MIGHTY BABY arose out of the ashes of those Motown-blasting Mod darlings of the 60ts THE ACTION. After discovering mind-expanding LSD (not an abbreviation of London Sizeable Doughnuts I assure you), they then promptly did the big time Psychedelic (sort of England’s answer to the Grateful Dead) followed quickly by a bit of mellow navel-gazing acoustic-electric Americana meets mountain streams. Given those freeform hallucinogenic reference points, it's hardly surprising that their commune-a-go-go underground debut and lesser-valued stoned Country Rock follow-up have become sought-after albums (they were all but ignored on release and have always had serious rarity status and collectability ever since).

First up is the self-titled UK debut "Mighty Baby" on Head Records from November 1969 (a smart move has been to reproduce the gatefold sleeve with that iconic Martin Sharp artwork on the outside and Keith Morris photos of the band on the inside) and then their final studio slab of America/Eagles type Country-Rock, "A Jug Full Of Love" from October 1971 on Mike Vernon's revered label Blue Horizon.

This November 2019 multiple-disc CD box set adds on swathes of extras – a Previously Unreleased Acetate Mix of the 1969 debut album, an entire CD of 1971 Rehearsals for the second, an aborted album in-between from 1970 (bootlegs of "Day Of The Soup" have been available for years but in lesser sound quality), US and Euro issued Singles and LPs and even lengthy live material unheard for nearly five decades – six CDs worth in fact. You even get involvement by hero-worship inducing blokes like DAVID WELLS and JOHN REED with quality Remastering from OLI HEMMINGWAY at The Wax Works (I've slept with all three, but that's another set of litigation circumstances). There is a huge amount of mighty baby-ness to wade through – so onwards and upwards my soother-sucking devotees...

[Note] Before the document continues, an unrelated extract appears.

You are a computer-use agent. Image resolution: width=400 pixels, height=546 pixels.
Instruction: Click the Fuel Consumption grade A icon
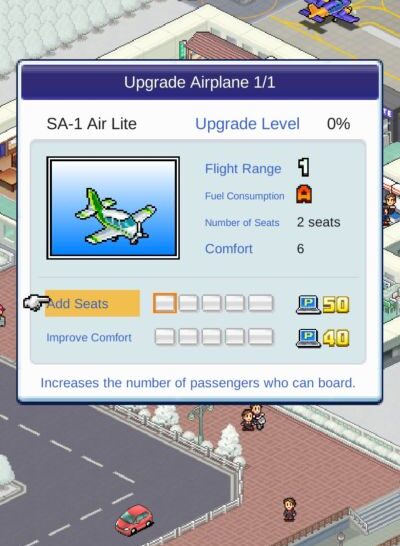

UK released Friday, 9 November 2019 - "At A Point Between Fate And Destiny: The Complete Recordings" by MIGHTY BABY on Grapefruit Records CRSEGBOX062 (Barcode 5013929186200) is a 6CD Clamshell Box Set including two studio albums from 1969 and 1971 and a huge amount of Bonus Material. It plays out as follows:

CD1 "Mighty Baby" (79:55 minutes):
1. Egyptian Tomb [Side 1]
2. A Friend You Know But Never See
3. I've Been Down So Long
4. Same Way From The Sun
5. House Without Windows [Side 2]
6. Trails Of A City
7. I'm From The Country
8. At A Point Between Fate And Destiny
Tracks 1 to 8 are their debut album "Mighty Baby" - released 7 November 1969 in the UK on Head Records HDLS 6002 and February 1970 in the USA on Head Records LPS 025 (both in Stereo). Produced by GUY STEVENS and MIGHTY BABY - it didn't chart in either country.

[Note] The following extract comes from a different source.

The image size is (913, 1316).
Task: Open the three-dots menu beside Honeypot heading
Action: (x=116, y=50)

9. I've Been Down So Long (Early Version)
10. Trials Of A City (Early Version)
11. House Without Windows (Early Version)
12. A Friend You Know But Never See (Early Version)
13. Messages
14. Ancient Traveller
15. Same Way From The Sun (Early Version)
Tracks 9 to 12 and 15 are a PREVIOUSLY UNISSUED Stereo Acetate Version of the First Album, recorded February 1969. Tracks 13 and 14 (recorded 1969 by Guy Stevens) first appeared as a Bonus 45 Single in the 2015 album "Slipstreams: In Rehearsal Summer 1971" by MIGHTY BABY on Flashback FBLP1002.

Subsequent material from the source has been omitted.